Records from a collection:
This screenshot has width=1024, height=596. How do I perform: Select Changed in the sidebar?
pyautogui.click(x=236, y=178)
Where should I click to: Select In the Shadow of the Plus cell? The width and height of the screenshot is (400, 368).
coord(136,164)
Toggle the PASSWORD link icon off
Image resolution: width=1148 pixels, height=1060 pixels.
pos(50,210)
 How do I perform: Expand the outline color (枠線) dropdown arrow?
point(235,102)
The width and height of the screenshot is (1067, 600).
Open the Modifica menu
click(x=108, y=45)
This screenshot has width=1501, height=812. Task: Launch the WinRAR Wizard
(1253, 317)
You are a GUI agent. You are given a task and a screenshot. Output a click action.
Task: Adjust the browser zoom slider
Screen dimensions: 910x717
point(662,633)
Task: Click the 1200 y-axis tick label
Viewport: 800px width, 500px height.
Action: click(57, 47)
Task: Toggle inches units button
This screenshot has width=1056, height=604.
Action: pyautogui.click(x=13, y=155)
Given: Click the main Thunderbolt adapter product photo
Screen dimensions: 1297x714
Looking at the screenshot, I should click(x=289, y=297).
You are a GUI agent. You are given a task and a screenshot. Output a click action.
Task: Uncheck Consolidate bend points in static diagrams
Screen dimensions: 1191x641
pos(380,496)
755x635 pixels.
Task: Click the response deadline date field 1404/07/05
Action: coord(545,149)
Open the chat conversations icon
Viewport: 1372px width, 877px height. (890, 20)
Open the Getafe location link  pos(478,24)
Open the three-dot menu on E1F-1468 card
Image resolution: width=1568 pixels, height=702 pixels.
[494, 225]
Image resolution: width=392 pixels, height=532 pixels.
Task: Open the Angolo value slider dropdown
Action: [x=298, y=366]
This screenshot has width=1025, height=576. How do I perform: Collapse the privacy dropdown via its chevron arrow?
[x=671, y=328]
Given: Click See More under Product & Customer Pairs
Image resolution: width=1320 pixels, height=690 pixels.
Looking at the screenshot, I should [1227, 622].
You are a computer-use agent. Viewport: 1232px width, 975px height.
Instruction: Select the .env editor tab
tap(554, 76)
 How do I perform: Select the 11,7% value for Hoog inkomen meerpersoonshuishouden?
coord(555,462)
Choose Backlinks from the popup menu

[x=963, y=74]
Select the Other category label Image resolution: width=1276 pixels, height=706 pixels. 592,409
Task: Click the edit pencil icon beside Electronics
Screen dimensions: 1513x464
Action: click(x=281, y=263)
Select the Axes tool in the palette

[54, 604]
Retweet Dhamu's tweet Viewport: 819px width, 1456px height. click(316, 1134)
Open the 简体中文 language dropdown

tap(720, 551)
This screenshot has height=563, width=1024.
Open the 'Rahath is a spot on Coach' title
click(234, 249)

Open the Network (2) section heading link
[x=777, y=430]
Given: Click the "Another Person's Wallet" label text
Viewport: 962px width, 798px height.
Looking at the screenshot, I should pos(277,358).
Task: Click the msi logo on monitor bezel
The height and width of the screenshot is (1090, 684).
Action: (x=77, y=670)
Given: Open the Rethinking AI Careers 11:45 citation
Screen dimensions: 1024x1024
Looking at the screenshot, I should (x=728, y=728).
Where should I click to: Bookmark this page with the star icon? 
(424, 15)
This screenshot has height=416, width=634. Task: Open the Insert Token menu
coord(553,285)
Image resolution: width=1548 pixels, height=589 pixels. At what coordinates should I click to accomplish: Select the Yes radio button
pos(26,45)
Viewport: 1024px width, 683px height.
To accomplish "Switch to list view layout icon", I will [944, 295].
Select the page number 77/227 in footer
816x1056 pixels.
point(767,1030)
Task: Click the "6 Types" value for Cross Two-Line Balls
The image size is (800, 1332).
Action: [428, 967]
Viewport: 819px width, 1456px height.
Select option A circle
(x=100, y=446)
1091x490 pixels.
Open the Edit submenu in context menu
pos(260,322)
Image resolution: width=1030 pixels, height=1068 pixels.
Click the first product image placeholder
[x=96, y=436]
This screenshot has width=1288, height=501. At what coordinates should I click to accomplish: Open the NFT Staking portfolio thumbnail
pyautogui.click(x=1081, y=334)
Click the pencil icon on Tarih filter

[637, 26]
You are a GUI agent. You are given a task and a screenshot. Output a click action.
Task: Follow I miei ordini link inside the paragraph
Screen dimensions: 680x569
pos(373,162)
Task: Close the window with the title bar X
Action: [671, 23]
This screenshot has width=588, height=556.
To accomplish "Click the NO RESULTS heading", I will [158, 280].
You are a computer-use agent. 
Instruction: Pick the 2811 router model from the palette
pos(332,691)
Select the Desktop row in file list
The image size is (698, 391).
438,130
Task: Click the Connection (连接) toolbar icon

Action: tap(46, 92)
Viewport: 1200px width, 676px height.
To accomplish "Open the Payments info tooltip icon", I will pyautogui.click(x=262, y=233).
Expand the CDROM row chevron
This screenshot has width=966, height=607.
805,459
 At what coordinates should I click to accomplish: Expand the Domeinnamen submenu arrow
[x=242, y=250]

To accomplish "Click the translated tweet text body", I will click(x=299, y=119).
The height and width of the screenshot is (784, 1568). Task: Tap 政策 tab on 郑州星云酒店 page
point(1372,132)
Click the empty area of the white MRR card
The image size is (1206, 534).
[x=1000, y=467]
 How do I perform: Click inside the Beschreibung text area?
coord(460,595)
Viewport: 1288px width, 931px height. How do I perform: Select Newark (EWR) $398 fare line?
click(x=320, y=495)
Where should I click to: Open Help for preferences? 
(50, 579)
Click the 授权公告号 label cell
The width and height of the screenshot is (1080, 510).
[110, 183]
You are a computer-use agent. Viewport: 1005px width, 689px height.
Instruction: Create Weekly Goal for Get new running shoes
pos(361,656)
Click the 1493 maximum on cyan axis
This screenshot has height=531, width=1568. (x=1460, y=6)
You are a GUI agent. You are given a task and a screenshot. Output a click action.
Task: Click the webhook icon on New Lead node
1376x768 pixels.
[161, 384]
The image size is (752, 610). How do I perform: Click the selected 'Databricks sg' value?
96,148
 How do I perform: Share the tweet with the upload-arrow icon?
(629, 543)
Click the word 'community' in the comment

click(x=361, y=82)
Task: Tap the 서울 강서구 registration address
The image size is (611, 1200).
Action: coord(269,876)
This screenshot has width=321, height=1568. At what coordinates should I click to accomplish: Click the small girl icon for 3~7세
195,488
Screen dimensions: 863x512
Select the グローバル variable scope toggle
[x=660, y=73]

◆ EXERCISE ◆
Would you copy all lines in the records where the string "label" appears?

◆ TASK RESPONSE ◆
Task: Click the 1200 y-axis tick label
Select the Other category label Image resolution: width=1276 pixels, height=706 pixels. 592,409
Given: Click the "Another Person's Wallet" label text
Click the 授权公告号 label cell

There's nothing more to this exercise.